Several miles to the north, Charles Wu was sitting on his sunny balcony, analyzing intelligence on the crumbling American alliance with Afghanistan's President Karzai. He had a crick in his neck from sleeping on top of a folded towel, having destroyed his pillow at the Washington Monument on Saturday during the local celebration of International Pillow Fight Day. He smiled at the thought of the redhead he had picked up and bedded last night (Washington had an endless variety of social gatherings for him to meet new women!), then frowned as he got deeper into the analysis of security risks in the region. The Hill Tribes of Pakistan and Afghanistan had been shifting allegiances before the British came, before the Soviets came, and before the Americans came. China would never give up Tibet or the other western provinces that served as a buffer against the powderkeg that stretched from Tajikistan to Kashmir. This is never going to change. But he couldn't make money selling analyses like that, so he dug in to draw some more nuanced conclusions. The region offered an unending supply of opportunities for troops to gain combat experience--something every major military power needed its officers to get--so he had to help them hone and refine their goals for committing more firepower and manpower to the region. It was too easy to point to Afghanistan (or Iraq, for that matter) and conclude there was no point. If you don't act, it will get worse. The catbird that had been sitting silently on his balcony railing suddenly gave out a shout that sounded like a vacuum cleaner revving up, then flew off to report to Ardua of the Potomac that Wu was still hanging in the balance.

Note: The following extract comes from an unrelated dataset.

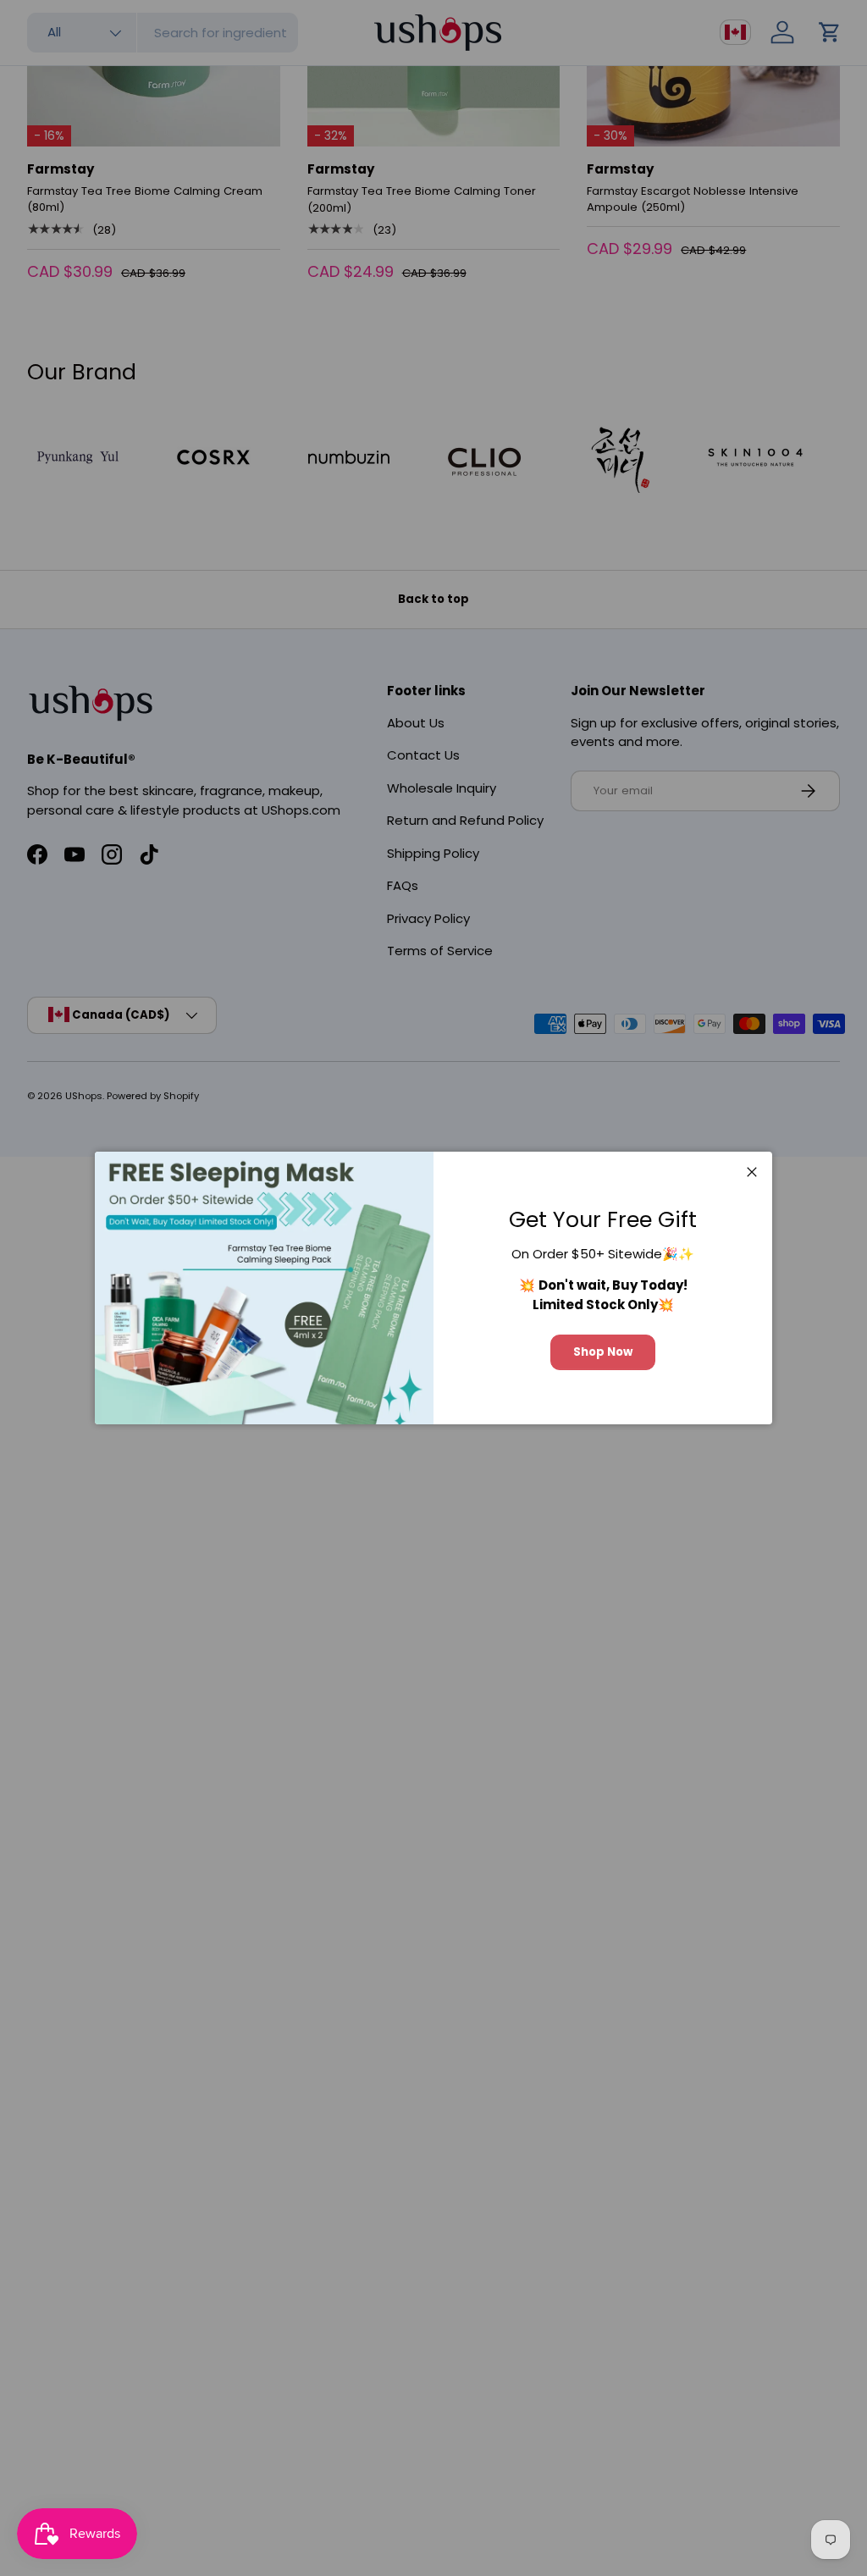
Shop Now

Over at the Potomac, Ardua was enthralled with the crowds swarming the Tidal Basin. The demon did not know the difference between Easter and Passover and the Cherry Blossom Festival--all human celebrations seemed similarly pointless and clueless to her--but she loved the mobs of fragile people searching for inspiration from delicate flowers. She inhaled their humanity deeply, and exhaled wickedness all over them. Enraged, the pink dolphins did their best to torment the beast, but she was growing stronger now and swatted them away gleefully. On the shore, Lynnette Wong ignored the blossoms and ignored the crowds, completely focused on the demon lurking in the water. She reached into her bag to pull out her amulets and renew the fight.